Rich Passage 1 is not your typical ferry,” Matt Mullett, CEO of All American Marine, said in a prepared statement. “It was built to be lightweight and to fly smoothly through the sensitive wake zone.”

The two-boat order is in addition to an existing agreement between All American and Kitsap Transit for a 149-passenger hybrid ferry. The yard also is building a lithium-ion hybrid vessel for Red and White Fleet of San Francisco. Delivery dates for the new Kitsap ferries were not disclosed.

Gulf Island building tug for St. Lawrence Seaway

Gulf Island Fabrication has won a contract to build a Robert Allan Ltd.-designed z-drive tugboat for the Saint Lawrence Seaway Development Corp. Delivery is expected in summer 2019.

The 118-foot tug will be based on the TundRA 3600 ice-class design, which incorporates an icebreaking bow form. The vessel will mainly operate between Snell and Eisenhower locks in upstate New York on the U.S. side of the waterway. Its duties will include icebreaking, pushing barges associated with the waterway, and handling navigation buoys, according to Robert Allan Ltd. It also can assist with firefighting and pollution response.

The Tier 4-compliant vessel will have a selective catalytic reduction (SCR) aftertreatment system to reduce emissions. Accommodations will be available for up to 14 people, although a standard crew contingent is four to six people.

Maine DOT awards ferry contract to Washburn & Doughty

Washburn & Doughty has won a contract to build a new vessel for the Maine State Ferry service. The East Boothbay, Maine, shipyard beat out four other bidders for the $8.8 million job, according to the Maine Department of Transportation.

Gilbert Associates of Braintree, Mass., designed the 154-foot ferry that can carry up to 23 cars and 250 passengers. The vessel will be able to reach the communities of Vinalhaven, North Haven, Islesboro, Swans Island and Frenchboro, which are all served by the state ferry system.

“This contract will create jobs at our shipyard during its construction and we are proud to have our Maine workers building a vessel to serve Maine residents, businesses and visitors to our midcoast island communities,” said shipyard spokeswoman Katie Maddox Doughty.
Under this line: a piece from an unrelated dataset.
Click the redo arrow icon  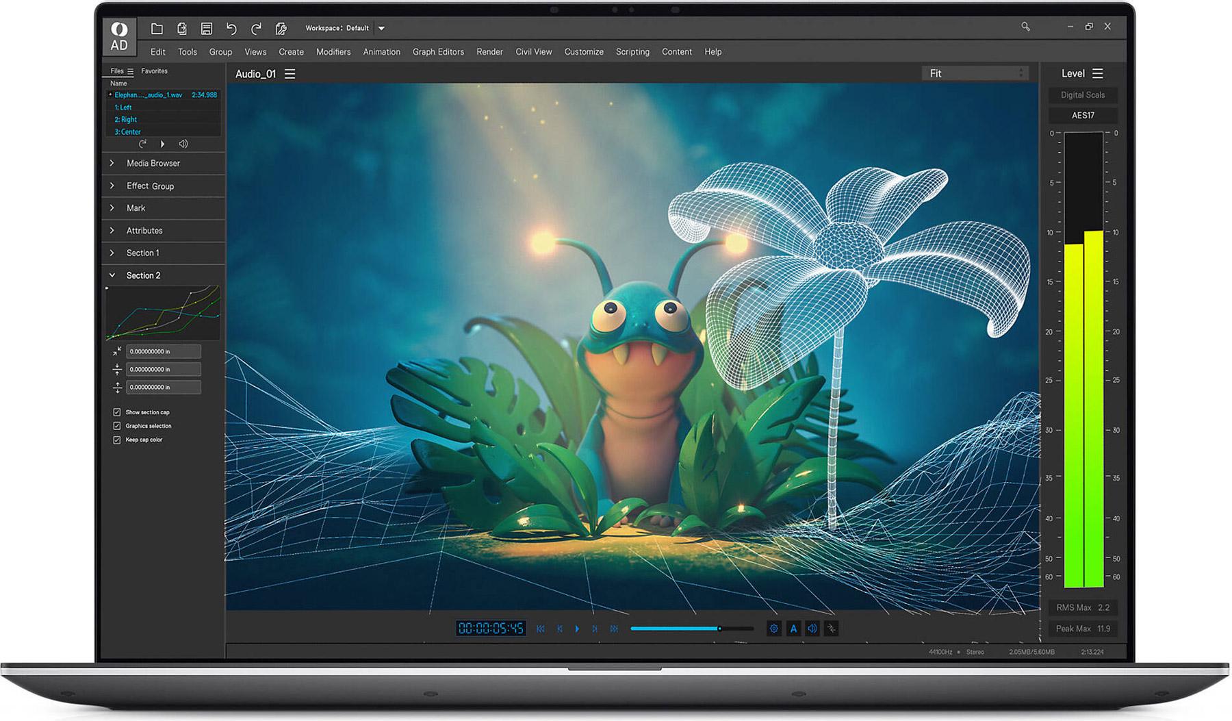pos(256,28)
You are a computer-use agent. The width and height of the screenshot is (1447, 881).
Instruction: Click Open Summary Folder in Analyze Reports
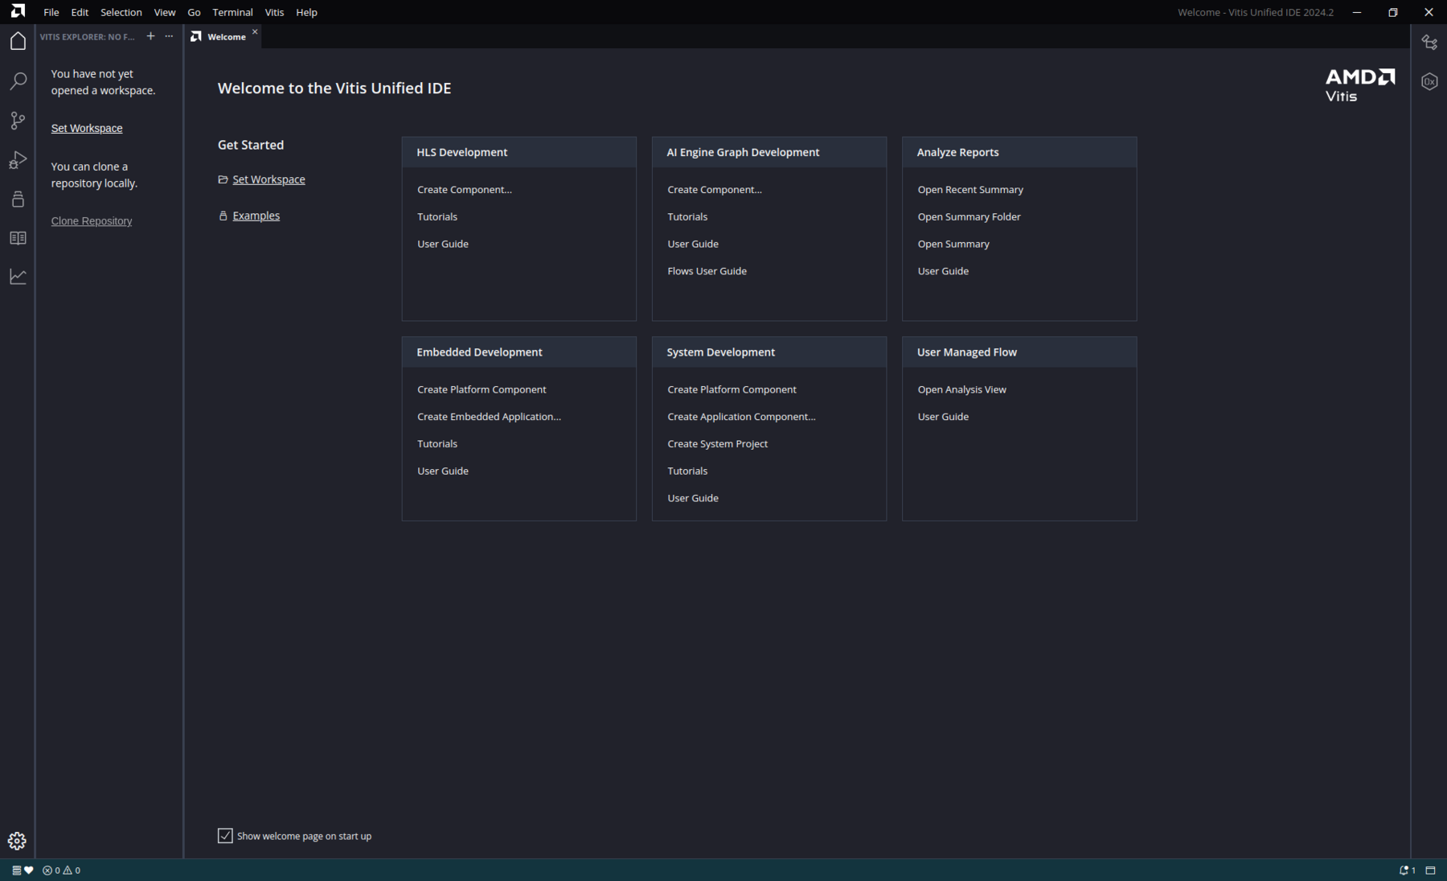[x=969, y=216]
Washburn & Doughty, which also builds tugboats, fishing boats and other vessels, has delivered three other ferries in the Maine State Ferry fleet. The new boat will be the first for the state ferry system in more than five years.

Chesapeake Shipbuilding starts work on latest ACL vessel

Chesapeake Shipbuilding has begun construction on a second modern riverboat for American Cruise Lines (ACL).

The new ship will be a sister vessel to the lead boat in the new series, American Song, also built by Chesapeake Shipbuilding of Salisbury, Md. That ship is scheduled to begin sailing this fall. The second vessel should enter service in summer 2019, according to Guilford, Conn.-based ACL.

The riverboats have five decks and at least six lounges. Amenities include putting greens, shuffleboard and more than 90 staterooms, many with private balconies.

The new cruise ships will join ACL’s existing fleet of 10 vessels that operate on coastal and inland waterways around the United States.